Bennett, Alpert and Goldstein's S

From HandWiki

Bennett, Alpert & Goldstein’s S is a statistical measure of inter-rater agreement. It was created by Bennett et al. in 1954.[1]

Rationale for use

Bennett et al. suggested adjusting inter-rater reliability to accommodate the percentage of rater agreement that might be expected by chance was a better measure than simple agreement between raters.[2] They proposed an index which adjusted the proportion of rater agreement based on the number of categories employed.

Mathematical formulation

The formula for S is

[math]\displaystyle{ S = \frac{ Q P_a - 1 } { Q - 1 } }[/math]
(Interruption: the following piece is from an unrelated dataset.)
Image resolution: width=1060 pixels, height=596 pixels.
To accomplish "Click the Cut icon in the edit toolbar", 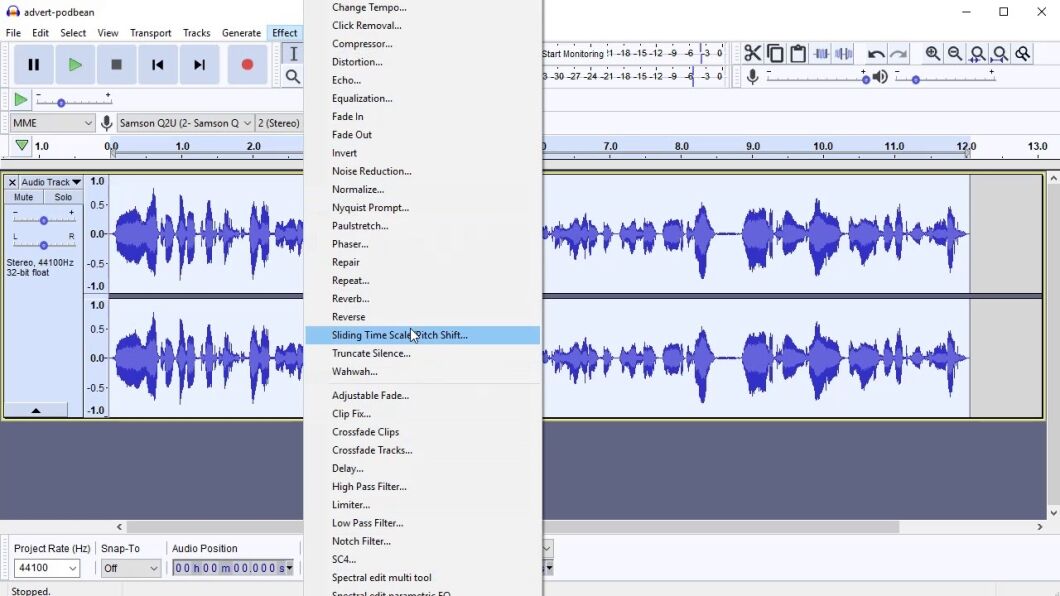I will click(x=752, y=53).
where Q is the number of categories and Pa is the proportion of agreement between raters.

The variance of S is

[math]\displaystyle{ \operatorname{Var}(S) = \left( \frac { Q } { Q - 1 } \right)^2 \frac { P_a ( P_a - 1 ) } { n - 1 } }[/math]

Notes

This statistic is also known as Guilford’s G.[3] Guilford was the first person to use the approach extensively in the determination of inter-rater reliability.[citation needed]

References

  1. Bennett, EM; Alpert, R; Goldstein, AC (1954). "Communications through limited response questioning". Public Opinion Quarterly 18 (3): 303–308. doi:10.1086/266520. 
  2. Warrens, Matthijs J. (May 2012). "The effect of combining categories on Bennett, Alpert and Goldstein's". Statistical Methodology 9 (3): 341–352. doi:10.1016/j.stamet.2011.09.001. 
  3. Holley, JW; Guilford, JP (1964). "A note on the G index of agreement". Educ Psych Measurement 24 (4): 749–753. doi:10.1177/001316446402400402.